Los caminos que recorría no le llevaban a ningún sitio. Llevaba horas dándole vueltas a la cabeza en una búsqueda infructuosa de cordura que comprendía que nunca iba a alcanzar. Siendo las circunstancias tan simples, no llegaba a entender la tozudez de aquellos que se empeñaban en entorpecer el natural flujo de las cosas. No pedía mucho.

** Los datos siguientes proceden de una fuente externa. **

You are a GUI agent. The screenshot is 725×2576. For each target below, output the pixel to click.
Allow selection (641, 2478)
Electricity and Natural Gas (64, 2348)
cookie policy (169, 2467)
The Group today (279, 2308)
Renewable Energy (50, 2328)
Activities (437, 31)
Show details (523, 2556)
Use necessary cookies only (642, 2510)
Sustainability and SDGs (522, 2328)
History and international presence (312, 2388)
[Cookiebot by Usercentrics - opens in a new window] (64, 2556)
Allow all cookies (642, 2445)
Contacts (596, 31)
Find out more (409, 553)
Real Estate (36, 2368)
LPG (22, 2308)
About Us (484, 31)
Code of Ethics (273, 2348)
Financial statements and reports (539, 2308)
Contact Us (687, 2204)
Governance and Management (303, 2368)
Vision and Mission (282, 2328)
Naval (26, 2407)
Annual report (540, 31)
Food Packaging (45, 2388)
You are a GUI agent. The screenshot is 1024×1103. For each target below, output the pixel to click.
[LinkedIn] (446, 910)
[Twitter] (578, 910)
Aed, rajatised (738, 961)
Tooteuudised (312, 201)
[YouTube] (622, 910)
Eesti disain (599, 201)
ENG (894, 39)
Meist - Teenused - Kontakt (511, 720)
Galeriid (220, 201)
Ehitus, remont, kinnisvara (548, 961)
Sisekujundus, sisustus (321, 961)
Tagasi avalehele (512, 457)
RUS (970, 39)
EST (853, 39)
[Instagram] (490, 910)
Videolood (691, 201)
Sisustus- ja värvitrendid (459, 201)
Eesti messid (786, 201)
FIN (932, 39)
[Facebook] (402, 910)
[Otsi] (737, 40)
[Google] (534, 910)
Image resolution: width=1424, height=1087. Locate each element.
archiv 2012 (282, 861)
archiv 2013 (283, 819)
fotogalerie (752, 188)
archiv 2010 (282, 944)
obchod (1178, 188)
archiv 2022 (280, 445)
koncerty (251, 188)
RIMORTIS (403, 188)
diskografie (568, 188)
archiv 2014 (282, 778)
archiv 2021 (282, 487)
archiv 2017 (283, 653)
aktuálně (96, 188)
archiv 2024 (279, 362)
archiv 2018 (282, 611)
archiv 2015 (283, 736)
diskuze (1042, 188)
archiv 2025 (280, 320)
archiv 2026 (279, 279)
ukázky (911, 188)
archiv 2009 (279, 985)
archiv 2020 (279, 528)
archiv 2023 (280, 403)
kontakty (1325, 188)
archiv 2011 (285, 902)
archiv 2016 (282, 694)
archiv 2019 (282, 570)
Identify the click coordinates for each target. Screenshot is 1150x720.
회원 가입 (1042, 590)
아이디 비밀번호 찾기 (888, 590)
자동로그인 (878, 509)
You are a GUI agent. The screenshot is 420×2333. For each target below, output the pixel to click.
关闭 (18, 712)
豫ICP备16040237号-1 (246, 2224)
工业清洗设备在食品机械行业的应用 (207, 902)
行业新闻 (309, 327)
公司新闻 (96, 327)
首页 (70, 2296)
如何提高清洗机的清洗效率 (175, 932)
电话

Apenas una muestra de cariño, un gesto, una caricia desinteresada. Una constatación efímera de que los restos humeantes de aquella persona que algún día quiso le valieran para dejar de sentir que todo fue una equivocación, dulce y pueril, pero equivocación.

Así que asumió su papel como tantas otras veces y miró al cielo para ocultar sus húmedos ojos. Tenía que ser fuerte. Tenía que valerse por sí mismo, luchar, aferrarse a su instinto. Tenía que ser quien quería ser y sabía que nadie mejor para acometer tan ardua gesta que aquel gladiador consciente de su cruel y fatídico destino. Una odisea nada épica, incapaz de inspirar a ilustres poetas a plasmar en obras de bellezas etéreas.

Besó. Asintió apenas con la cabeza cuando oyó entusiasmos triviales. Acarició. Y emprendió de nuevo su marcha.

Al llegar a sus tierras, pudo comprobar como el aroma de las castañas comenzaba a regocijar de nuevo su corazón. Se fijó en lo bien que le hacía sentir las cosas pequeñas. Las que recorren nuestra mirada sin apenas llamar la atención a los distraídos. Y entonces recordó. Y sonrió. Ya se encargaría él mismo de narrar lo que a ojos de todos sería aburrido.